조언에 미리 감사드립니다. 코드 예 :

library(data.table)
library(dplyr)

diamondsDT <- data.table(ggplot2::diamonds)
setkey(diamondsDT, cut) 

diamondsDT %>%
    filter(cut != "Fair") %>%
    group_by(cut) %>%
    summarize(AvgPrice = mean(price),
                 MedianPrice = as.numeric(median(price)),
                 Count = n()) %>%
    arrange(desc(Count))

결과 :

#         cut AvgPrice MedianPrice Count
# 1     Ideal 3457.542      1810.0 21551
# 2   Premium 4584.258      3185.0 13791
# 3 Very Good 3981.760      2648.0 12082
# 4      Good 3928.864      3050.5  4906

여기에 내가 생각 해낸 데이터 테이블 동등성이 있습니다. DT 우수 사례를 준수하는지 확실하지 않습니다. 그러나 코드가 실제로 dplyr 구문보다 더 효율적인지 궁금합니다.

diamondsDT [cut != "Fair"
        ] [, .(AvgPrice = mean(price),
                 MedianPrice = as.numeric(median(price)),
                 Count = .N), by=cut
        ] [ order(-Count) ]

이 두 패키지의 철학이 특정 측면에서 다르기 때문에 간단하고 간단한 대답은 없습니다. 따라서 일부 타협은 피할 수 없습니다. 다음은 해결 / 고려해야 할 몇 가지 우려 사항입니다.

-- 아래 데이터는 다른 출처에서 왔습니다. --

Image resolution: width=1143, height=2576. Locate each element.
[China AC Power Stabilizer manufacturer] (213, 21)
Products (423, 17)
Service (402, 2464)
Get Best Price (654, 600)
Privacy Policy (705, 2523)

i(== filter()slice()dplyr) 관련 작업

DT10 개의 열을 가정합니다 . 다음 data.table 표현식을 고려하십시오.

DT[a > 1, .N]                    ## --- (1)
DT[a > 1, mean(b), by=.(c, d)]   ## --- (2)

(1)의 행수 제공 DT여기서 열 a > 1. (2)는 (1)과 같은 표현식에 대해 mean(b)그룹화를 반환합니다 .c,di

일반적으로 사용되는 dplyr표현은 다음과 같습니다.

DT %>% filter(a > 1) %>% summarise(n())                        ## --- (3) 
DT %>% filter(a > 1) %>% group_by(c, d) %>% summarise(mean(b)) ## --- (4)

분명히 data.table 코드는 더 짧습니다. 또한 메모리 효율성이 더 높습니다 1 . 왜? (3)과 (4) 모두 10 개 열 모두에 대한 행을 먼저 filter()반환 하기 때문에 (3) 에서는 행 수만 필요하고 (4) 에서는 연속 작업을 위해 열만 필요 합니다. 이것을 극복하기 위해, 우리는 apriori 열 이 필요합니다 :b, c, dselect()

DT %>% select(a) %>% filter(a > 1) %>% summarise(n()) ## --- (5)
DT %>% select(a,b,c,d) %>% filter(a > 1) %>% group_by(c,d) %>% summarise(mean(b)) ## --- (6)

It is essential to highlight a major philosophical difference between the two packages:

  • In data.table, we like to keep these related operations together, and that allows to look at the j-expression (from the same function call) and realise there's no need for any columns in (1). The expression in i gets computed, and .N is just sum of that logical vector which gives the number of rows; the entire subset is never realised. In (2), just column b,c,d are materialised in the subset, other columns are ignored.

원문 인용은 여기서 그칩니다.